### Selected extract:

==*==

So I think that’s going to depend upon the activity at the Fed. We’re still liability sensitive obviously. But as I said the underlying trends for us, on the loan side will continue to accelerate. So I think it’s a matter of the – let see the quickness of movement on the Fed versus what we know is pretty well established in terms of movement on the loan portfolio. So I know that’s helpful to you.

Collyn Gilbert

Analyst · KBW. Please go ahead

Okay, okay. Yes, that’s good. And then just on you – as you said you guys are seeing some really good loan growth, really good loan demand. Where is that coming from? I mean I presume obviously some of it’s being taken by competitors, because these are new customers coming into the bank. But where are you seeing the opportunity to be able to grow loans at the rate you guys are?

John Buran

President

Well. I think it’s the key focus is our diversification. So it gives us opportunities. So in this particular quarter, we didn’t have a large participation in the multifamily. But made up for with the commercial real estate and C&I, so I think the ability to diversify and to – there is very, very good economic activity going on in the New York area. And we’re still very, very small proportion of that economic activity. So we’re just beneficiaries of it. We’ve got some new loan officers coming on board in the C&I area. Last year we mentioned that we went into the equipment finance – we went into the commitment finance business. So we pick up a little bit more there. So I think its discontinued diversification, continued focus on the C&I portfolio. And then leveraging opportunities both in commercial real estate and in multifamily as they as they become available to us. So I think what gives us our strength is that we do have the ability to build loan volume in several different product types, which enabled us to – which is enabled us to really get good loan growth and just about every year, every quarter. The other areas that starting to comeback for us is our mixed use area, which we had deemphasized for quite some time. Now, that is starting to come onboard with some additional volumes. And I would emphasize that that these products that we’re talking about mixed use, C&I. and even commercial real estate, all have premiums, either premiums or interest rate protection versus the multifamily space, which is still price pretty, pretty competitively in general. Although, we’re doing our multi-family over with a four handle now.

Collyn Gilbert

Analyst · KBW. Please go ahead

Okay. Okay, that’s helpful. And Susan, I appreciate the guidance you gave on the expenses. Can you just give perhaps some similar outlook or color on where you think non-interest will go.

Susan Cullen

CFO

I would think our non-interest income is going to be pretty flat compared to what it was last year, market being equally flowing through our core – I’m going to talk about core non-interest income, because the fair value adjustments and unfortunately if we have gains on life insurance we can’t control that. So we have no new initiatives to play on any fee income, so we would expect it to be very consistent with what you’ve seen in the prior years.

==*==

### Dataset extract:
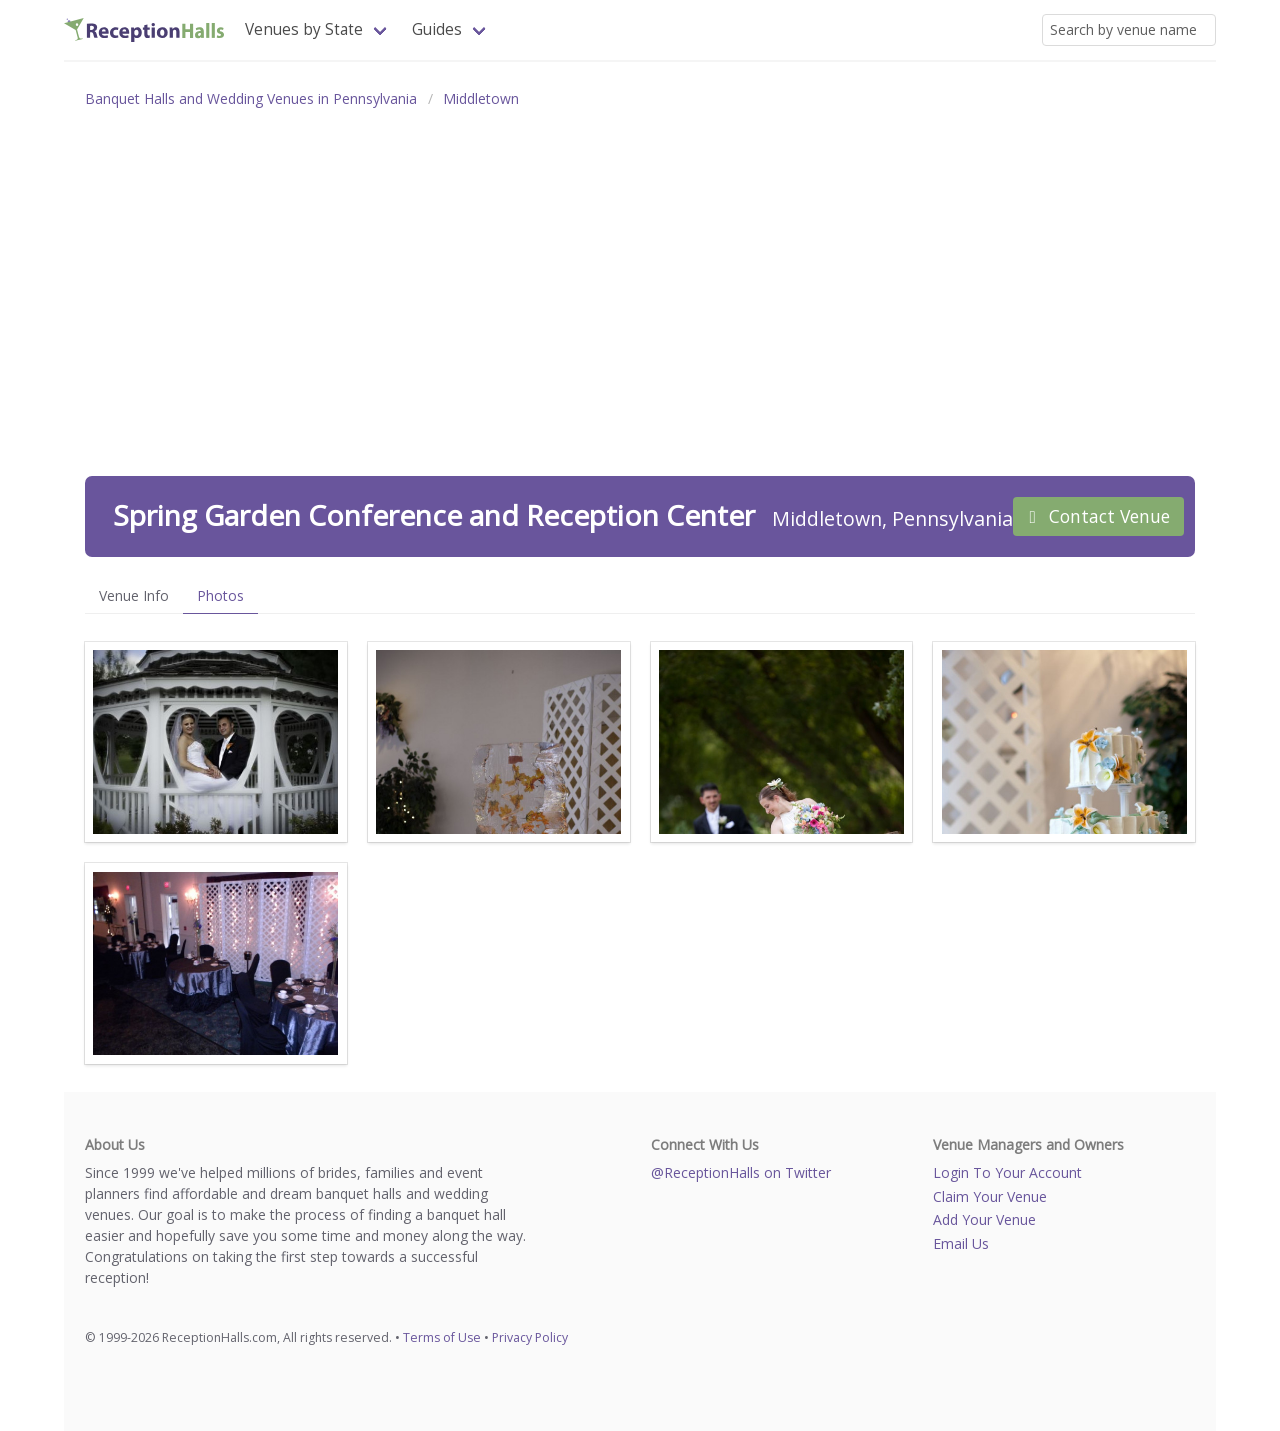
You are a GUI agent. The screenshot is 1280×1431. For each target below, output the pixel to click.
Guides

==*==

### Exercise 1:
In the call transcript, why does the CFO say she will speak about core non-interest income? Answer in one to three sentences.
### Exercise 2:
Reproduce the passage of the call transcript starting with "Okay, okay. Yes, that’s" and going on through "you guys are?".

### Task output 1:
She limits her outlook to core non-interest income because the bank cannot control fair value adjustments or gains on life insurance.

### Task output 2:
Okay, okay. Yes, that’s good. And then just on you – as you said you guys are seeing some really good loan growth, really good loan demand. Where is that coming from? I mean I presume obviously some of it’s being taken by competitors, because these are new customers coming into the bank. But where are you seeing the opportunity to be able to grow loans at the rate you guys are?